Friday, 12 September 2025

Pretty Catty part two John Fisher 1949

 ROUGH, BURLY, MAGNIFICENT

Now, a Maritimer may eat a lot of herring bones and codfish and so on…but, they also feed on pride… and I  was ready to defend my “homeland” when the papermaker softened the blow and sparked my curiosity.  “ Some pretty smart fellows  come out  of the Maritimes,” he said…” we’ve got  some PRETTY CATTY  guys up here.”  By this time I was about ready to rouse the Sleeping Giant and go to war… imagine anyone calling  a Maritimer “Catty”.  Why that’s a female term… and women hate it… if you say to a woman that’s she’s “catty” … that’s an invitation to get out  the back door  and stay out… but fast.  There are few words  in the English Language  that  arouseth a woman’s scorn as the the label “catty”. Imagine calling a man “catty” !  I soon learned that in this rough, burly magnificent  land of the lakes where men are men… I learned that  to call a man “catty” was to pay him  the highest compliment  in the roughest toughest of all games.  It  is a lumberjack’s word of respect and I would only call a lumberjack a “sissy” if I were in the other end of a transcontinental telephone line.

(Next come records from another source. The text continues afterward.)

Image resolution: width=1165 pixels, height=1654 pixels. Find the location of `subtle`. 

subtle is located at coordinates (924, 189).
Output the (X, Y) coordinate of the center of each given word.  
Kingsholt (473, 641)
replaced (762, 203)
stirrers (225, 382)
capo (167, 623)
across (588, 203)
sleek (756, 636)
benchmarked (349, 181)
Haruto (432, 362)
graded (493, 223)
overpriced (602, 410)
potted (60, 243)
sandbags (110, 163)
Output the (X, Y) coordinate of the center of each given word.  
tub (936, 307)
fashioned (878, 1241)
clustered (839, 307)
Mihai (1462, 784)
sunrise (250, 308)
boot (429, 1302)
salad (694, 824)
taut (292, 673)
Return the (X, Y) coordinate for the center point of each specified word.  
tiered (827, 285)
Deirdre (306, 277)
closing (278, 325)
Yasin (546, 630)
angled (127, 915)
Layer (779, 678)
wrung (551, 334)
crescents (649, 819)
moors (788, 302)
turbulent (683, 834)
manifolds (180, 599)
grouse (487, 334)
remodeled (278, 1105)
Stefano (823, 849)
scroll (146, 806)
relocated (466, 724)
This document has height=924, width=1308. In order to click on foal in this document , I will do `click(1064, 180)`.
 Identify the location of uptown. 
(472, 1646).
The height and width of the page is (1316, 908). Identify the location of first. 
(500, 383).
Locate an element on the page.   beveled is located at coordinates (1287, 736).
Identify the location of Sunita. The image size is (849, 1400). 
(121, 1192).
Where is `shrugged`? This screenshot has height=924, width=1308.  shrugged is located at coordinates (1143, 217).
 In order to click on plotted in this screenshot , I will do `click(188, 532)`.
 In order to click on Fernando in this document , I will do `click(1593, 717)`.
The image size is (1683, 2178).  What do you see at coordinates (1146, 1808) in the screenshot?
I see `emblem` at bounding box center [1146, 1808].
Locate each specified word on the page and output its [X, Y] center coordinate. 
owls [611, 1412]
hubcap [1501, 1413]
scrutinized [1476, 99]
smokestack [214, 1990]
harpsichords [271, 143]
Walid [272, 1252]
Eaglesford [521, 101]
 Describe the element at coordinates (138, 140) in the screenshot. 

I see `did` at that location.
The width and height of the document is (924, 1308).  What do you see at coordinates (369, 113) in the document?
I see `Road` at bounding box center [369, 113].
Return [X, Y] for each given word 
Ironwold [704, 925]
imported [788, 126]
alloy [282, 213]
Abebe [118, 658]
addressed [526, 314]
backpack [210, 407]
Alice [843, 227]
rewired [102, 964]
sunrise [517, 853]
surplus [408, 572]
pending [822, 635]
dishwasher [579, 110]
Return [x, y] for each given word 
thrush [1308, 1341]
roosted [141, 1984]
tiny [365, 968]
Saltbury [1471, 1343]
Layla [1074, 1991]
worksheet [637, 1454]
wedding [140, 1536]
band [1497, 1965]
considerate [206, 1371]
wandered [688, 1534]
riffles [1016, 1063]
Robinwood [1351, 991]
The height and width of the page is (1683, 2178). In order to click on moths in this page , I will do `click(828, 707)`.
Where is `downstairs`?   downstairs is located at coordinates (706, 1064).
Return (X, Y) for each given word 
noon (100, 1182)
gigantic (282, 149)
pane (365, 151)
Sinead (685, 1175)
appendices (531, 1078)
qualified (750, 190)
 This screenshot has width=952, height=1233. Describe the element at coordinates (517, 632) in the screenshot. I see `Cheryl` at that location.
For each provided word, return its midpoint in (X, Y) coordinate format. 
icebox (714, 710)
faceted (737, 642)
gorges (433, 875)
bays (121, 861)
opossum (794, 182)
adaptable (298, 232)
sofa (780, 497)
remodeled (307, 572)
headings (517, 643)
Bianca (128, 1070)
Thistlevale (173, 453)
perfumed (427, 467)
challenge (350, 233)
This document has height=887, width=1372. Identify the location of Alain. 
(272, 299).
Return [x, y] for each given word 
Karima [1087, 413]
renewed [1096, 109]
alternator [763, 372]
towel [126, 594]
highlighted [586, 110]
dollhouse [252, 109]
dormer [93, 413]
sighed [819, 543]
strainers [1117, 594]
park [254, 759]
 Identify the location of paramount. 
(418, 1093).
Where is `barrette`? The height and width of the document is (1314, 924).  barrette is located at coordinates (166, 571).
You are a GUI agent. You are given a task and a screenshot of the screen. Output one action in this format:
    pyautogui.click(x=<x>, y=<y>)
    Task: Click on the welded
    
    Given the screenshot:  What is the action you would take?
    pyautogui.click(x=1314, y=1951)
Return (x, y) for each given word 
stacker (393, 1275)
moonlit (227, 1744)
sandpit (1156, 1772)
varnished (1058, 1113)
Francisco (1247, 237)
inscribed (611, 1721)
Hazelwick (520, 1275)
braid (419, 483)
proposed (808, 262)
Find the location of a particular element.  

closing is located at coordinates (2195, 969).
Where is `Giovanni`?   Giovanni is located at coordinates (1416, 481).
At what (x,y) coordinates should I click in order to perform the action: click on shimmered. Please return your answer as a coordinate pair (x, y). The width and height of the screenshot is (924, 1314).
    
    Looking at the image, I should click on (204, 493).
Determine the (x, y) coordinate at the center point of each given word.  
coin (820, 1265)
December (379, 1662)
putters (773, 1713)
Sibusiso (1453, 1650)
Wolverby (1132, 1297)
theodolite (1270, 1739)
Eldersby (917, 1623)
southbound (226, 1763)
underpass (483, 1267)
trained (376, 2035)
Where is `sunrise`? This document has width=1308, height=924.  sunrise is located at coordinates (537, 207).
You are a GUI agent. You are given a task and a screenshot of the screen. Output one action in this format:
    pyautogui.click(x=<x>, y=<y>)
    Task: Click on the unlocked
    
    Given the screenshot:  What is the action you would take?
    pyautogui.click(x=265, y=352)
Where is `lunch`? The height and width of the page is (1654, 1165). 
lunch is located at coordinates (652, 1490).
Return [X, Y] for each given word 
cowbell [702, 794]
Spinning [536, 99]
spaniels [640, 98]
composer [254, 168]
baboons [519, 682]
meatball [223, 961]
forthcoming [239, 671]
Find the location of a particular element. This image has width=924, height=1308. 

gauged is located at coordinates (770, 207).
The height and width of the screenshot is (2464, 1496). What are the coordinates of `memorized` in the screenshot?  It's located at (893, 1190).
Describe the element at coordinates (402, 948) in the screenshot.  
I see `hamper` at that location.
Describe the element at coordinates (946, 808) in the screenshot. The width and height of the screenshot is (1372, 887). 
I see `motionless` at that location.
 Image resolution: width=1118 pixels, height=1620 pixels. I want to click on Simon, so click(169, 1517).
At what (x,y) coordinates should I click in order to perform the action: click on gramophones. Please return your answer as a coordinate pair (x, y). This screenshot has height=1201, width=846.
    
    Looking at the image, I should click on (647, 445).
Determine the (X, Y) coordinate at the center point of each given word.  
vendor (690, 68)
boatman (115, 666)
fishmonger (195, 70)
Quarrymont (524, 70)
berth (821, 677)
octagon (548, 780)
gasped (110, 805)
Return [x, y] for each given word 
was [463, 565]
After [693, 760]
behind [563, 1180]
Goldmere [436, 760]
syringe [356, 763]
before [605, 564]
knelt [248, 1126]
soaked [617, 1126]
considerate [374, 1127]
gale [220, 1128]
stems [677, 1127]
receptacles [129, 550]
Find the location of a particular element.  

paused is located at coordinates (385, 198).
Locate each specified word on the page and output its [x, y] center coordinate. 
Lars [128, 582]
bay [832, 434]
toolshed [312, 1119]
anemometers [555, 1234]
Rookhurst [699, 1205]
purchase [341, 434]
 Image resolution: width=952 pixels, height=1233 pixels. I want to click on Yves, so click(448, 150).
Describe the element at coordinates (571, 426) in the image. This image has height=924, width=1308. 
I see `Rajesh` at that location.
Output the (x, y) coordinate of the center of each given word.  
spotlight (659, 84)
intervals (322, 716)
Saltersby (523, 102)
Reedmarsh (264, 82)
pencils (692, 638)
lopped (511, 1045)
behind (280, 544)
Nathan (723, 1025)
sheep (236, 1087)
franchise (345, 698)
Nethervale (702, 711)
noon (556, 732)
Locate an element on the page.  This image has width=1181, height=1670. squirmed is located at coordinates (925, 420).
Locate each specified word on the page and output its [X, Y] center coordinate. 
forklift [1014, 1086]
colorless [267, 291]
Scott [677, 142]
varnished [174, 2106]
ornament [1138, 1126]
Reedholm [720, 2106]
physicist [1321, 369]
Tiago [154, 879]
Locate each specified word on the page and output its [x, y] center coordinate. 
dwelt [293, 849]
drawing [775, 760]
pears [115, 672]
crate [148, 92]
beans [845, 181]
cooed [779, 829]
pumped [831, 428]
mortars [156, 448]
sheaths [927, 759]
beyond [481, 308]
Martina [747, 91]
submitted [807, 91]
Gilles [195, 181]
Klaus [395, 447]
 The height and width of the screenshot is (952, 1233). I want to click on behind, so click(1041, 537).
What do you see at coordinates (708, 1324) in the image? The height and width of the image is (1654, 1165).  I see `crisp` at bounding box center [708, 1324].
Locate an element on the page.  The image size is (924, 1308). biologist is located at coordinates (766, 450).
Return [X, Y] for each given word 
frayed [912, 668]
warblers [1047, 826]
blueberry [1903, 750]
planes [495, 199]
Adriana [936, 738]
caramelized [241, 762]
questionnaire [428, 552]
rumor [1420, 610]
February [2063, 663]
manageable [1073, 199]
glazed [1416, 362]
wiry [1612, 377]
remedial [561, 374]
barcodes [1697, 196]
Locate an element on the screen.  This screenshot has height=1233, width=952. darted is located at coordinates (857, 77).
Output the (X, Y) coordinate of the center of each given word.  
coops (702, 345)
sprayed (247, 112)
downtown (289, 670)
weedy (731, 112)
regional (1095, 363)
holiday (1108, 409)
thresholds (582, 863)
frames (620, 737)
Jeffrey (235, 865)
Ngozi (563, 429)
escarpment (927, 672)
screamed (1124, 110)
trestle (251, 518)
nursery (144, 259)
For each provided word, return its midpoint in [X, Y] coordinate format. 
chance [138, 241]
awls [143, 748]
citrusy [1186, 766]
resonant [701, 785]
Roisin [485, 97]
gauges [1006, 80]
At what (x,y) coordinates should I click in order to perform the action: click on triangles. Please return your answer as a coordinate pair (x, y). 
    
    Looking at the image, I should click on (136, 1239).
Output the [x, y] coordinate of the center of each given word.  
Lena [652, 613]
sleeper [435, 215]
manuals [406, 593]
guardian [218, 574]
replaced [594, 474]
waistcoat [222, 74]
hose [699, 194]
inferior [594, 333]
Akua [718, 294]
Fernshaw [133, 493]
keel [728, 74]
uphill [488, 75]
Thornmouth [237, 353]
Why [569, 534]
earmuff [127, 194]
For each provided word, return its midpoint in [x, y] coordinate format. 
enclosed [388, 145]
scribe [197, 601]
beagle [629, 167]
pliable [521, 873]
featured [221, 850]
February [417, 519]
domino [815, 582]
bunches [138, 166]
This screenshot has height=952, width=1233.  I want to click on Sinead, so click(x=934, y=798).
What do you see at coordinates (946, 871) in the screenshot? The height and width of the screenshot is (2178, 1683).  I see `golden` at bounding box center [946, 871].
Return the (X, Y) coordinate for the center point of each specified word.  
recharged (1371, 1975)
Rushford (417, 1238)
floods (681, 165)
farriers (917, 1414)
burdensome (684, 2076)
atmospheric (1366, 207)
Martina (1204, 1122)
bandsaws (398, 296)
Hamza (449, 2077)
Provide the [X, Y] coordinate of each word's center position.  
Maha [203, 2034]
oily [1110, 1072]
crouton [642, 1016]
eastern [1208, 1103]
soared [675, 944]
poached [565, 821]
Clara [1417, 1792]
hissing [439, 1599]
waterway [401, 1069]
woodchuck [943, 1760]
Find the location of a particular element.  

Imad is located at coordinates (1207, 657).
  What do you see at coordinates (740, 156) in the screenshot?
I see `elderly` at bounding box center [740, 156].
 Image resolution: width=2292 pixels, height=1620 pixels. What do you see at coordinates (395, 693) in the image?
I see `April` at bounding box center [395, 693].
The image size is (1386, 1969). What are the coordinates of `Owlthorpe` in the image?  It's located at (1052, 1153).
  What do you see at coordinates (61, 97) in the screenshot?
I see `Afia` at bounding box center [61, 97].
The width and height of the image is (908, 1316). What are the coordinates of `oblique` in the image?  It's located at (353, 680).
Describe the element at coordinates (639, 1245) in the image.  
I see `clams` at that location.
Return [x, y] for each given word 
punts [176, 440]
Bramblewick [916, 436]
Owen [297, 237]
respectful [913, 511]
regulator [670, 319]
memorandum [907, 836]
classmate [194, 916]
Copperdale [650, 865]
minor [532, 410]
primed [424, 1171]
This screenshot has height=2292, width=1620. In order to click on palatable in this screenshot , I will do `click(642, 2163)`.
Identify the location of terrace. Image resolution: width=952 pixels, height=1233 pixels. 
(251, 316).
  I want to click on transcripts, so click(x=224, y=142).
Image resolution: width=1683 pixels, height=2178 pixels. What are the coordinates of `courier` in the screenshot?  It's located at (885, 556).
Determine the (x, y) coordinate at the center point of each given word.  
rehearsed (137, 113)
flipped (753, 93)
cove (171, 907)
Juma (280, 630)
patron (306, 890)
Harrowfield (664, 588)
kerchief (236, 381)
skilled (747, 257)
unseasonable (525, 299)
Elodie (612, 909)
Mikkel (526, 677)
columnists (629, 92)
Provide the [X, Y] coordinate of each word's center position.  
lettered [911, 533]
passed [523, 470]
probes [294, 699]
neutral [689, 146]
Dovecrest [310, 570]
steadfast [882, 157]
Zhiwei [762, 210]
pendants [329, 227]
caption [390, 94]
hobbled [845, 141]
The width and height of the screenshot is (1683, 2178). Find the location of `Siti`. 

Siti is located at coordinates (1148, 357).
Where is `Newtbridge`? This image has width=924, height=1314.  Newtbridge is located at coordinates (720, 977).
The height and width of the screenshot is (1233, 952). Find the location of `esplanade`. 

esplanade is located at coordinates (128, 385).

You see, that newspaper you read every day is born out of two parts.  It was processed in a great roaring mill where  the machines rumbling at breathless speed take the wood … make it into a porridgy mush … turn it into running liquid and then into dry shiny paper.  They call that the Mill side of operations.  At Thunder Bay Paper Mill in Port Arthur city limits they have one of the most modern streamlined operations in the world.  In fact their grinder room is the very newest thing in paper making.

They are proud of it in Port Arthur.  But, there would be no mill if it were not for wood.  So the other great partner in paper making is the Woodlands Division…the fellows who  are responsible  for bringing  rooted trees in the bush to the mills, in other words the fraternity of lumberjacks.   Canada itself owes so much  to the lumberjack group.